The pressure in the rodless and rod cavities of the hydraulic actuator is equalized and due to the difference in the area of the piston from the side of the rod and rodless cavities, a force arises pushing the piston 2 of the hydraulic cylinder 1 to one of the extreme positions (at which the shutter 6 is in the “closed” position).

According to a signal (supplied by the control system or from the cockpit to the solenoid valve 13) about icing, the solenoid valve 13 opens, increasing the bore to the drain along with the nozzle 11, as a result of which the pressure in the rodless cavity drops and the piston 2 under the influence of the inlet fuel pressure into the hydraulic actuator and under the action of the elastic element 4 is drawn into the hydraulic actuator by turning the lever 5, which rotates the axis of the damper, and, therefore, the damper 6 in the "open" position. The air duct of the anti-icing system is open.
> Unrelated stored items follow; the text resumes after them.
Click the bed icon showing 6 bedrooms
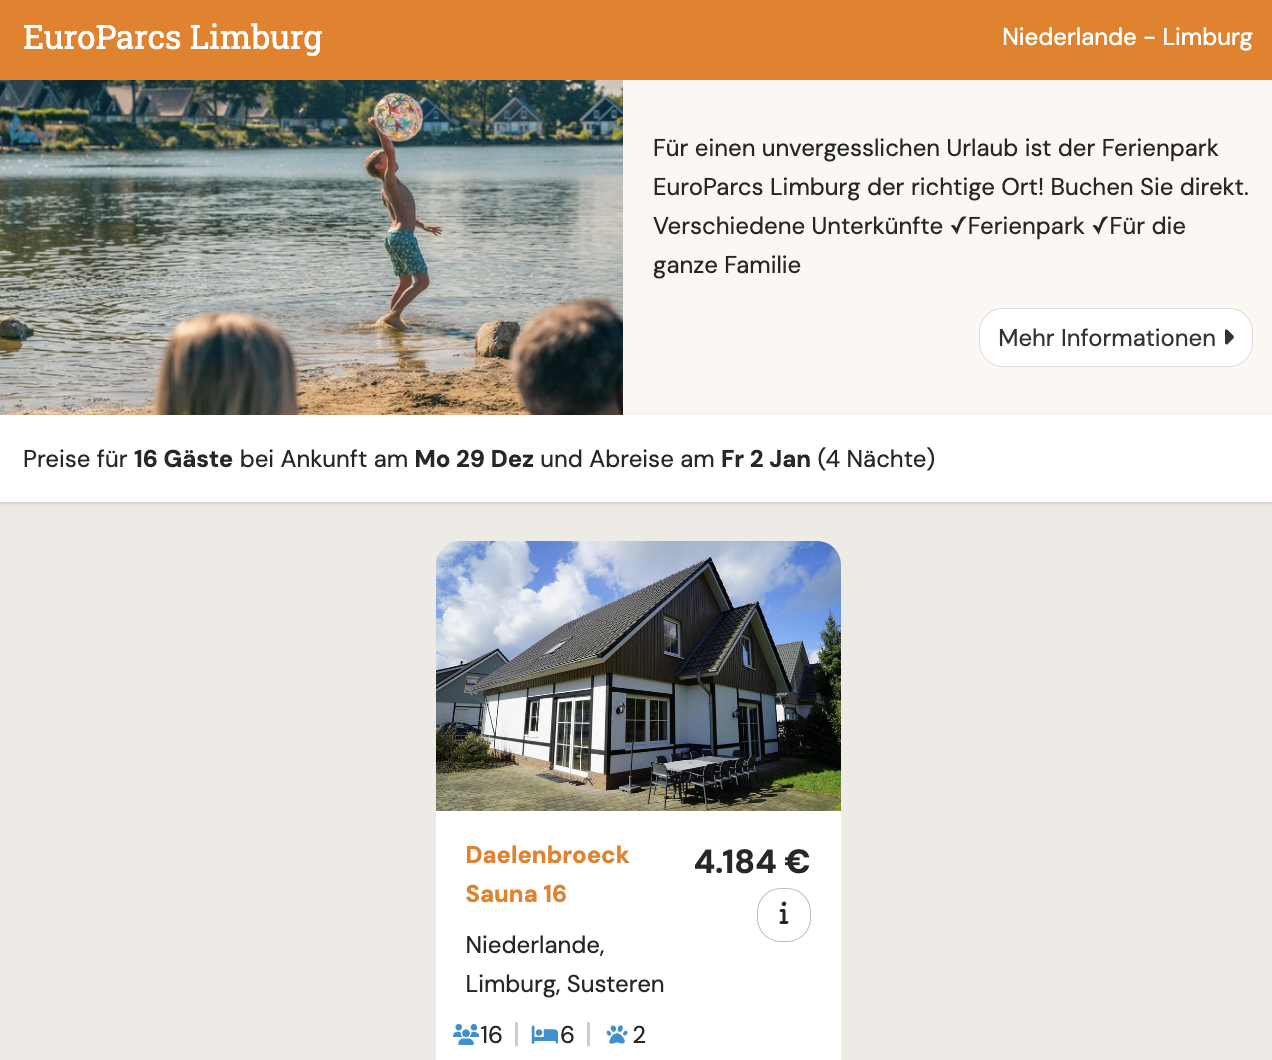1272x1060 pixels. (x=545, y=1034)
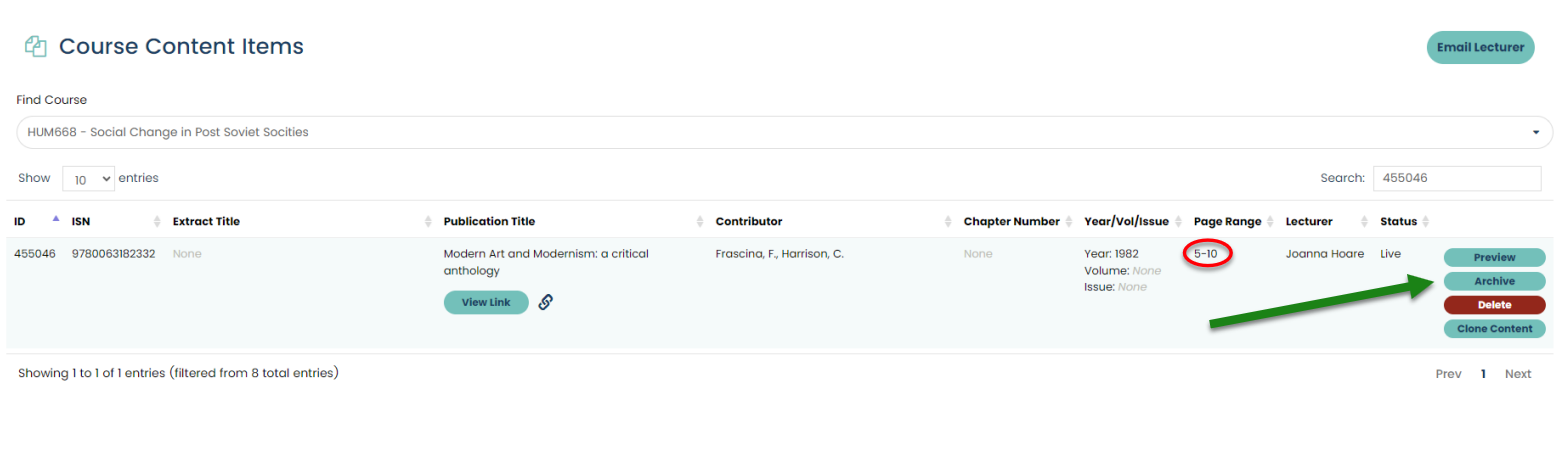Viewport: 1558px width, 452px height.
Task: Sort by Chapter Number sort icon
Action: pyautogui.click(x=1068, y=221)
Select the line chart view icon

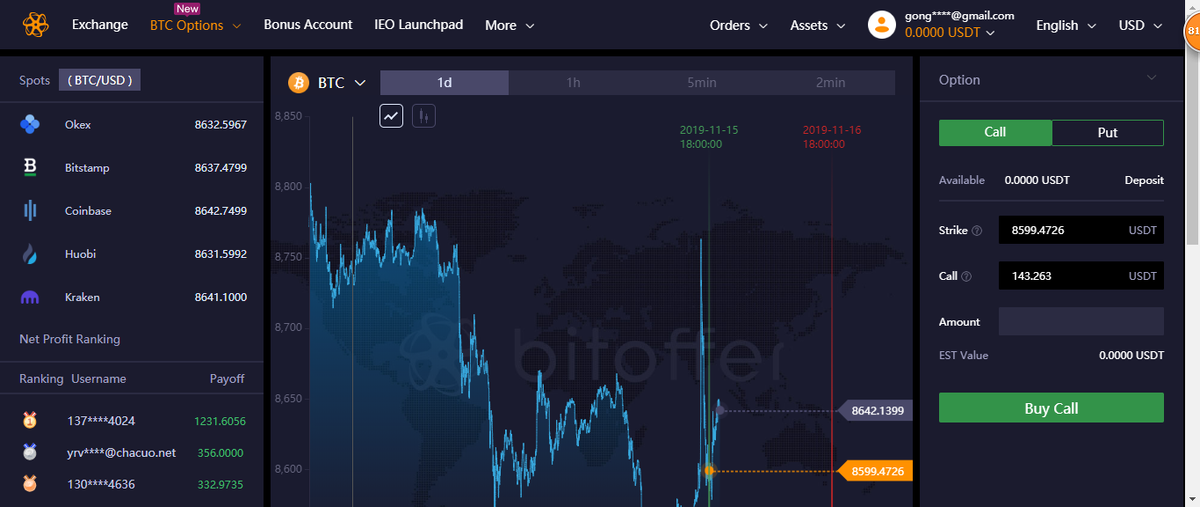pos(391,116)
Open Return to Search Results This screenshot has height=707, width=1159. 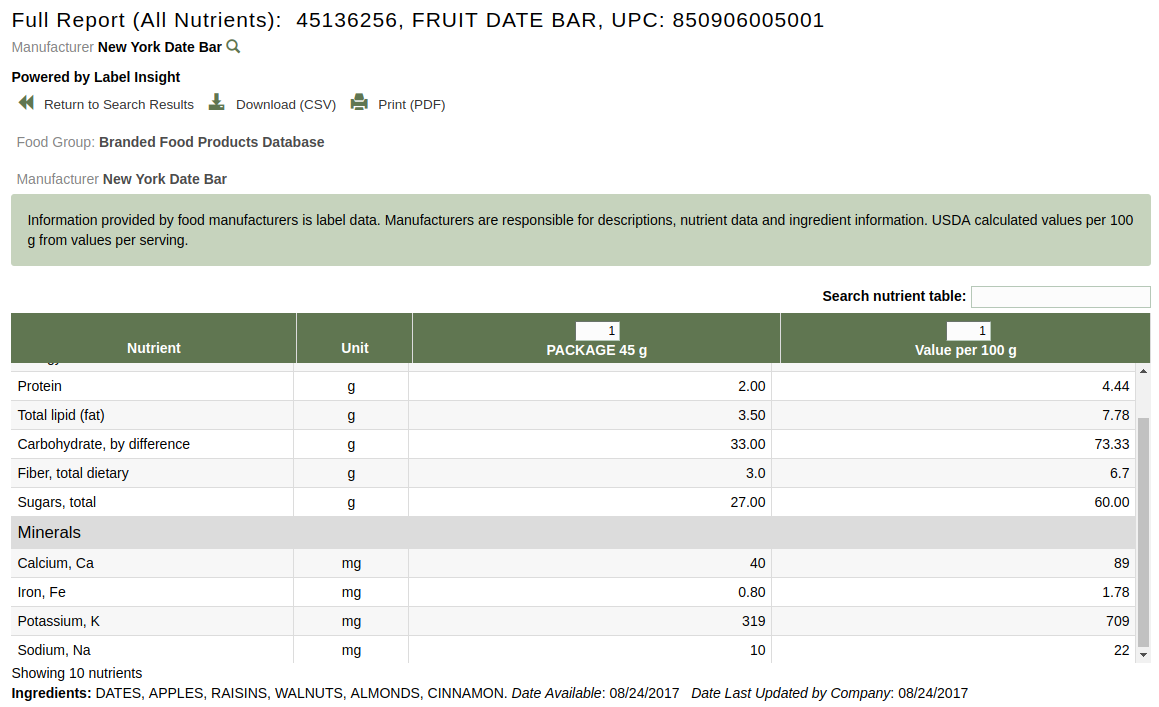(119, 104)
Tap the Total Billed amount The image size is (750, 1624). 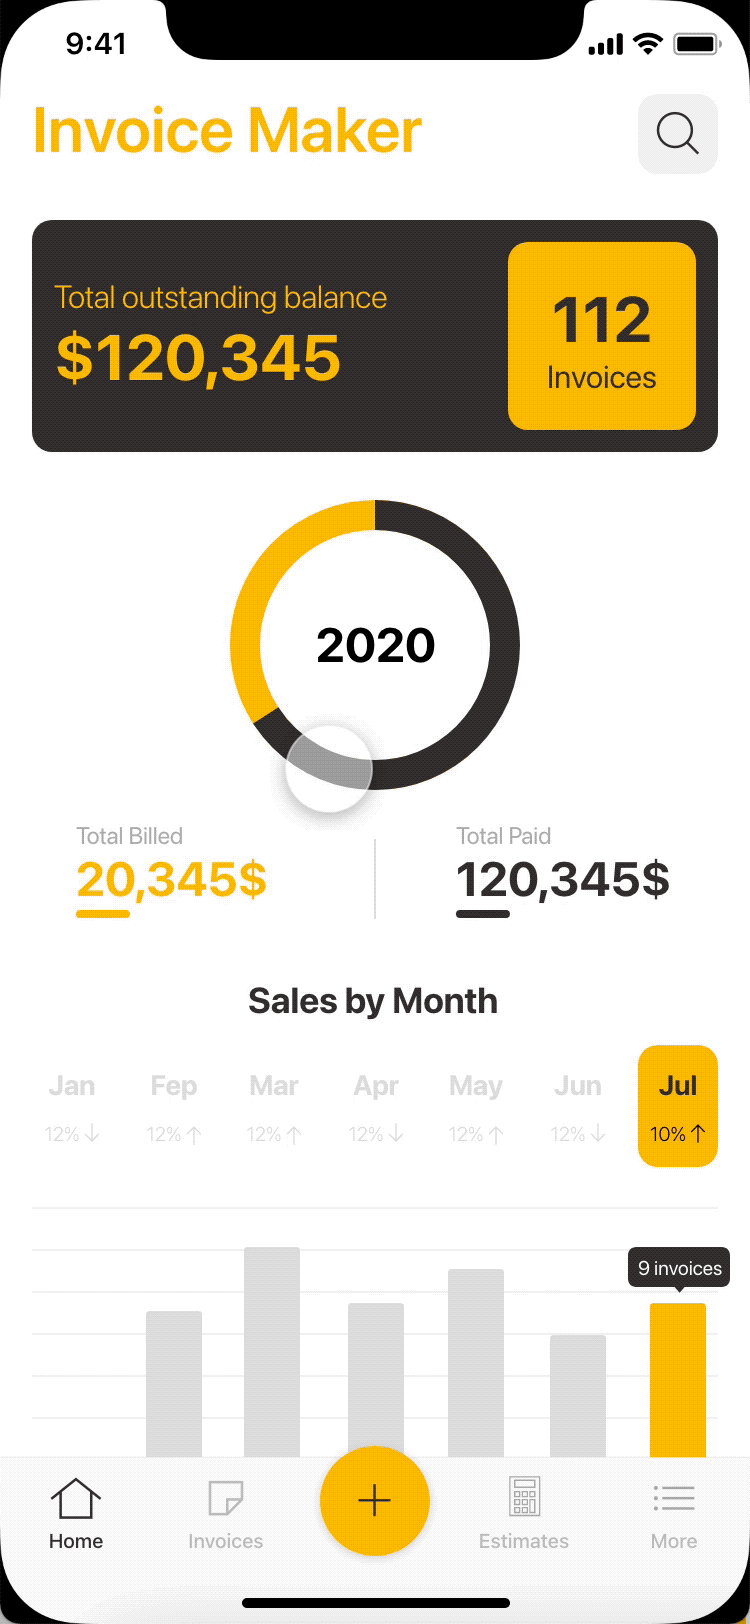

The position of the piston is controlled by the sensor 14. The air supply is turned off by issuing a command to close the electromagnetic valve 13, as a result of which the fuel pressure in the rodless cavity of the hydraulic actuator 1 increases and when it exceeds the fuel pressure in the rod cavity of the hydraulic actuator, the piston 2 extends from the hydraulic actuator, turning a lever 5, which rotates the axis with a shutter 6, which blocks the air channel. The air channel of the anti-icing system is blocked. The new piston position is monitored by sensor 14.

The device is simply constructive, reliable in operation, uses GTE fuel as a working medium for moving the rod.

Claims (2)

1. A device for regulating the position of the damper of the air channel, containing a movable element of the actuator of rotation of the damper, having the possibility of kinematic connection with the damper, characterized in that the movable element of the actuator of rotation of the damper of the anti-icing system of a gas turbine engine is made in the form of a rod connected to a piston mounted in a hydraulic cylinder with the possibility of reciprocating axial movement, the piston is spring loaded relative to the hydraulic cylinder by an elastic element located in the rod strips and a hydraulic cylinder rod and rodless cylinder cavity hydraulically connected with each other and with the operating medium supply channel, a cavity rodless cylinder passageways, one of which is installed the nozzle, and the other - the solenoid valve associated with the discharge channel. 2. The device for controlling the position of the air channel flap according to claim 1, characterized in that it is equipped with a piston position monitoring sensor.